● **SELECTED EXCERPT**
++++++
The strike underscores the deep opposition in France and across Europe to the militarist and austerity policies of Macron and the European Union. It takes place 50 years after the May-June 1968 general strike, which paralysed France as 10 million workers took strike action.
Yesterday’s strike shows that a similar level of working class opposition exists today. But despite broad anger among workers against Macron, workers in the public and private sectors cannot carry out a serious struggle in the context of a demonstration called by the union bureaucracies and their political allies, like Jean-Luc Mélenchon’s Unsubmissive France (LFI) movement and the New Anti-capitalist Party (NPA). These organisations are hostile to a struggle of the working class to bring down the Macron government and are doing everything they can to allow him to impose austerity.
The trade unions have not called continuing strike action in the public sector, effectively isolating the ongoing rail strike. The French Democratic Labour Confederation has already agreed to contracts violating national minimum wage law in the chemical industry.
++++++
● **DATA BLOCK**

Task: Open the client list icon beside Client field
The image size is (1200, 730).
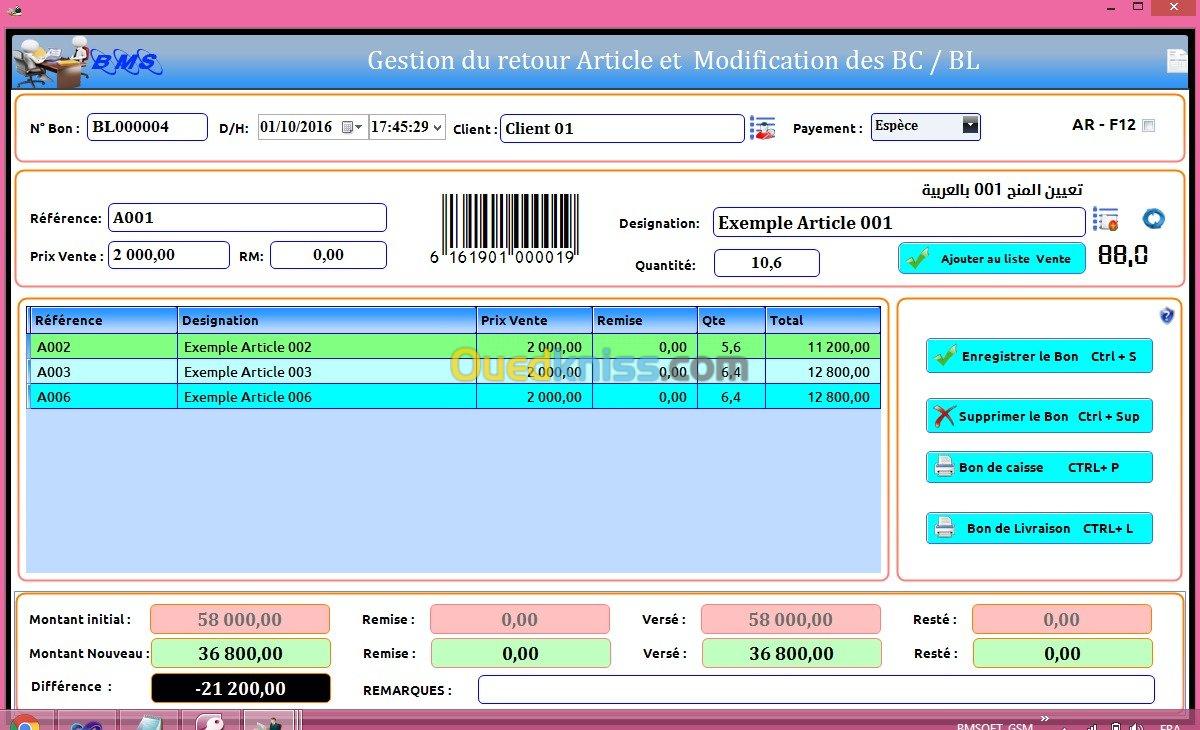Action: pyautogui.click(x=762, y=128)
++++++
● **PROBLEMS TO WORK ON**
(a) Which organizations does the article on the French strike mention by proper name?
(b) Can you carry on the article on the French strike from its last sentence?
The listing has nothing to do with the article on the French strike.

● **RESPONSES TO THE EXERCISE**
(a)
- European Union
- Unsubmissive France (LFI)
- New Anti-capitalist Party (NPA)
- French Democratic Labour Confederation

(b)
The forces around Mélenchon and the NPA are claiming, in the NPA’s words, that they are building a “point of support” for a general strike. This is a political lie. As in 1968, the only way forward is to rebel against the framework imposed by the trade unions who are negotiating austerity with Macron, using the Socialist Party’s reactionary labour law. The unions and their political allies are trying to channel this rising oppositional sentiment behind a sterile perspective of negotiating some type of austerity agreement with Macron.
WSWS reporters interviewed demonstrators in the march in Paris, who denounced austerity and imperialist policies in the Middle East.
A graduate student criticised Parcoursup, saying, “I am here simply because they are doing whatever they feel like to the universities, in terms of financing that hits us directly, me or my colleagues. I find it disgusting to prevent students from coming to university, because I know many people, including people who are already doing their doctorates, who were only able to go to university because it was open to all.”
He added, “Capitalism wants to give money to the rich and for everyone else to get less money. And they also want a less educated population, which would revolt less and be less aware of what is being done to it.”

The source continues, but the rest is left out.